Il primo elemento oggetto di mistero sarebbe legato alla tardiva comunicazione della clinica Humanitas – dove per un mese la giovane ha fatto spola tra la terapia intensiva e il reparto, che non avrebbe comunicato alla Procura le paure di Imane che, una settimana prima di morire, affermava al fratello e al suo legale di temere di essere stata avvelenata. Ritardo confermato dallo stesso direttore sanitario della clinica, la cui comunicazione sarebbe avvenuta in seguito alla morte della giovane quando la Procura era già stata informata dei fatti dal legale di Imane. Considerata la posizione della trentaquattrenne, testimone chiave nel processo Ruby e la possibilità di reato profilata dalle sue dichiarazioni, il personale della Humanitas avrebbe dovuto immediatamente informare l'autorità giudiziaria sui presentimenti riguardanti un possibile avvelenamento, presentimenti che hanno portato il direttore sanitario Michele Lagioia, dopo venti giorni di ricovero in cui la giovane deperiva a vista d'occhio, a richiedere alla clinica Maugeri di Padova un esame tossicologico che potesse escludere la presenza di tossine nel sangue di Imane. Esame che ha dato esito negativo, seppur, come precisato da una nota emanata dall'istituto privato pavese “il centro antiveleni non identifica radionuclidi e non effettua misure di radioattività”. Durante la permanenza all'interno della clinica di Rozzano, Imane è stata testata per moltissime malattie, da quelle autoimmuni alla leptospirosi (a causa della presenza di topi nella cascina in cui abitava da diverso tempo) sino ai linfomi e ai tumori, ma tutti con esito negativo. In seguito al decesso, la Procura ha disposto il sequestro della salma e di tutti i beni personali, di cui telefono e computer sono oggetto di approfondite verifiche per ricostruire i movimenti subito precedenti al ricovero e le ultime conversazioni della giovane.

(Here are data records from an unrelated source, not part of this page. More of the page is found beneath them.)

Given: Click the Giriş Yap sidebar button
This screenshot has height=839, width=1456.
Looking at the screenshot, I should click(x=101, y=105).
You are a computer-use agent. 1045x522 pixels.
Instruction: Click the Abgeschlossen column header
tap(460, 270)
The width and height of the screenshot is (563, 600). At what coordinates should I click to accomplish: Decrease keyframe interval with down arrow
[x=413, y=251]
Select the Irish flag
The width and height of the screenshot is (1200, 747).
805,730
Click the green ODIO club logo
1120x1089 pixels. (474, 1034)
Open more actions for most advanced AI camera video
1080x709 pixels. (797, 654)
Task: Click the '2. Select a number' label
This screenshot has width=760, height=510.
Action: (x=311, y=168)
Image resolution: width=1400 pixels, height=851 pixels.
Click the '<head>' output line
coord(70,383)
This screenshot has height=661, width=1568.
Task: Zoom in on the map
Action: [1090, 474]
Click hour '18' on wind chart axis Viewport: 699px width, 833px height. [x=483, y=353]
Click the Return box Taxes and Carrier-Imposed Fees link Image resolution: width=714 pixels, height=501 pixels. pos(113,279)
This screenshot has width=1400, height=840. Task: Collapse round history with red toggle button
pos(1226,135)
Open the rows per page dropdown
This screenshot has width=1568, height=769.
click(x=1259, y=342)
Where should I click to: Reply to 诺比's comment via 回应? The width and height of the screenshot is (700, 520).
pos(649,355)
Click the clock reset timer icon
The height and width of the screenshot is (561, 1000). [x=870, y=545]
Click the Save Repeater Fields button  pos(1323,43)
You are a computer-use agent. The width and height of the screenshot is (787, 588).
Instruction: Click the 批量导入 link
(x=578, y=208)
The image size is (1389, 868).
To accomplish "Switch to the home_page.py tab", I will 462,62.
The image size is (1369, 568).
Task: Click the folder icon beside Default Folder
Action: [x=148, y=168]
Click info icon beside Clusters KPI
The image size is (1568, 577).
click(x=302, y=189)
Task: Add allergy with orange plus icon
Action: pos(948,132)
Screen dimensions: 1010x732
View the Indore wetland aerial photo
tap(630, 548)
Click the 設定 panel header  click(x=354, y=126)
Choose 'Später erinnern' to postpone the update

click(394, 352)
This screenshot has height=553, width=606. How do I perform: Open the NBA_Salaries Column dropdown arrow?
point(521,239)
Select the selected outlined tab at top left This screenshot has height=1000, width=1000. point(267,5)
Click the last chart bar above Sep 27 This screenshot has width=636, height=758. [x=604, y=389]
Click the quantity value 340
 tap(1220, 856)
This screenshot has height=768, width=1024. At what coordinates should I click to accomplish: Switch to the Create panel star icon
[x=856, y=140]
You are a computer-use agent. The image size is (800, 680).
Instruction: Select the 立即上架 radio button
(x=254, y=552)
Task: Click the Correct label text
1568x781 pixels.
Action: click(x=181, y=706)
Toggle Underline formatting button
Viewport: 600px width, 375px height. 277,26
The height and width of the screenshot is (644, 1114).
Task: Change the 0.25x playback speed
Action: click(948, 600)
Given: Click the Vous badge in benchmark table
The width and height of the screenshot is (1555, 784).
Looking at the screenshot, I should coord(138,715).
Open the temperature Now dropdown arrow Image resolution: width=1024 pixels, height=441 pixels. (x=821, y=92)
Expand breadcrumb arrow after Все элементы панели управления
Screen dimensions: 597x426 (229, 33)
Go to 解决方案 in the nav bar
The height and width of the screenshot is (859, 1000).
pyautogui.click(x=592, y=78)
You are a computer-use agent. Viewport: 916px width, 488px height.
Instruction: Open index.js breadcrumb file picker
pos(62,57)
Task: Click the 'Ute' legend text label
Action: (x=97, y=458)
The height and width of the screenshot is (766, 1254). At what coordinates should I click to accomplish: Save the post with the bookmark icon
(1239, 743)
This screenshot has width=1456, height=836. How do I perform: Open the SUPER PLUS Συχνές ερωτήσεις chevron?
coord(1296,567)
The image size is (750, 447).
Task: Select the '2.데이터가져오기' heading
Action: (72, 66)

Il corpo della trentaquattrenne Imane Fadil si trova ora all'obitorio di piazzale Gorini a Milano dove sono state imposte dalla Procura tutte le precauzioni del caso, legate a una possibile contaminazione da sostanze radioattive. Interverranno infatti agenti del Nucleo radiologico e batteriologico dei Vigili del Fuoco, gli unici che potranno avvicinarsi al corpo prima dell'autopsia prevista per metà settimana e affidata al team guidato dal medico legale Cristina Cattaneo, direttore del laboratorio Labanof di antropologia e odontologia forense della Statale di Milano. Intanto la Procura ha ascoltato per oltre due ore il direttore sanitario della clinica Humanitas, Michele Lagioia come persona informata dei fatti. Il primo di una lista per far luce sull'inchiesta che per ora presenta solo ombre.